SM: I think it’s a terrific field to go into, and there are a lot of different ways in which you can contribute. Many people still think immediately about medicine or public health, and those are of course very important fields of study. [But as] many health challenges have transnational determinants, we also need people who understand how the international system works—and doesn’t work. We need social scientists, activists, researchers: the set of skills that is needed to make a difference in the field of global health is very broad. So the first thing I would say, especially for undergraduates, is to think about your own interests and passions, and what you think you can contribute—what you’re good at and what gets you excited and out of bed in the morning. Think about that before thinking about which specific graduate school or path or organization to work in.

The second thing is, many students won’t have the opportunity to live and work day-to-day in their [setting of interest]. For example if you’re interested in working on health in a resource-limited low-income country, living in such a country for at least a year, preferably two, is one of the most valuable things [students can do.] There’s no replacement for living and working and learning about what makes it so difficult to change things. I think that’s often hard to appreciate from afar, and it’s always much more complicated than [what we may think].

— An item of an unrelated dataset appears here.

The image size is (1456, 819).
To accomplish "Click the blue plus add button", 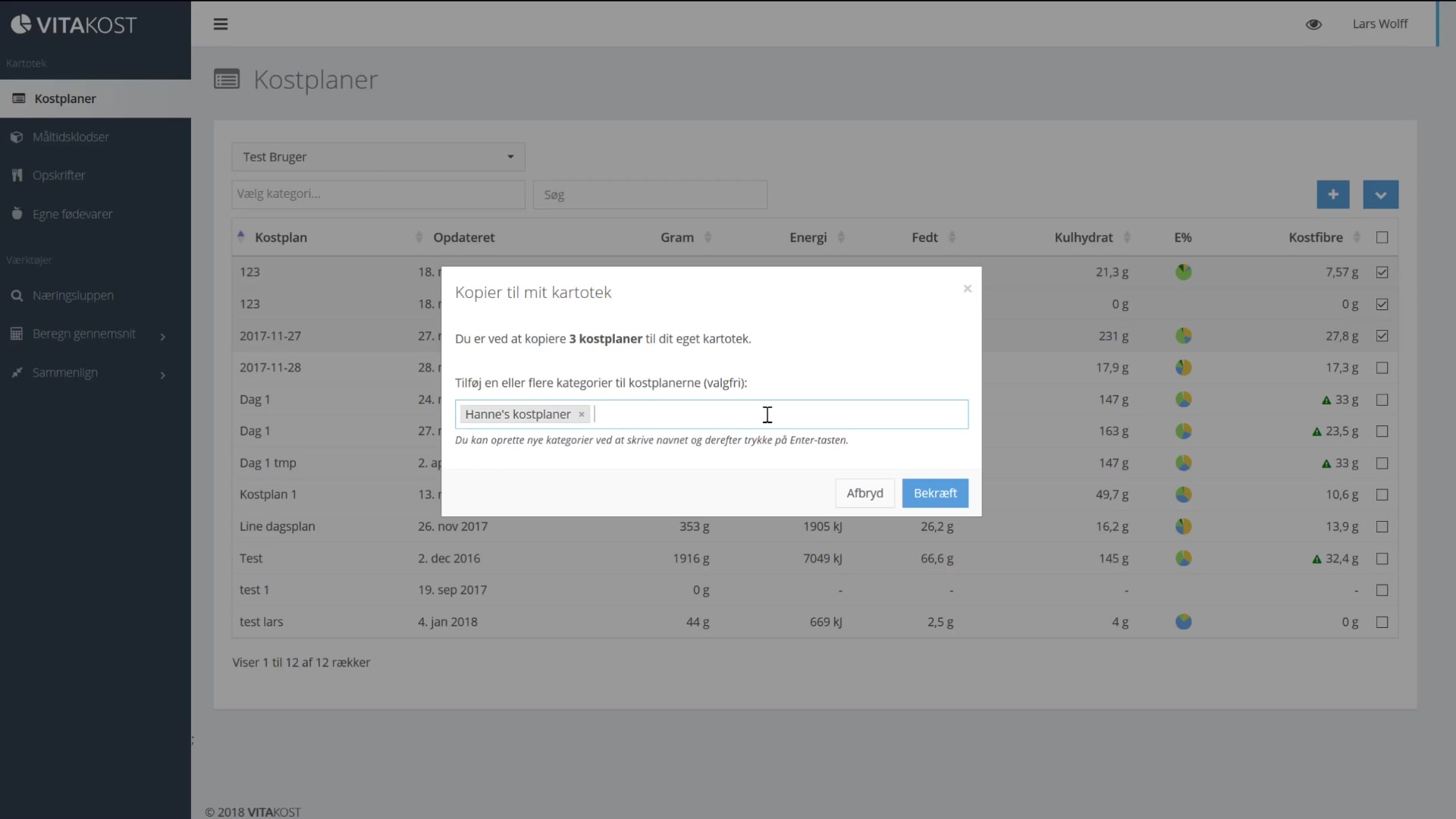I will tap(1332, 194).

And to do that before graduate school makes sense. Many students are often in a rush to finish, but I think that—having taught MPH and PhD students—it’s much harder to get the most out of an educational experience without having done some work in a resource poor setting, whether in the US or internationally. If working in resource poor settings and among marginalized communities is what motivates you, really trying to understand better these people, communities, histories, and politics, makes graduate school a more useful and enriching experience.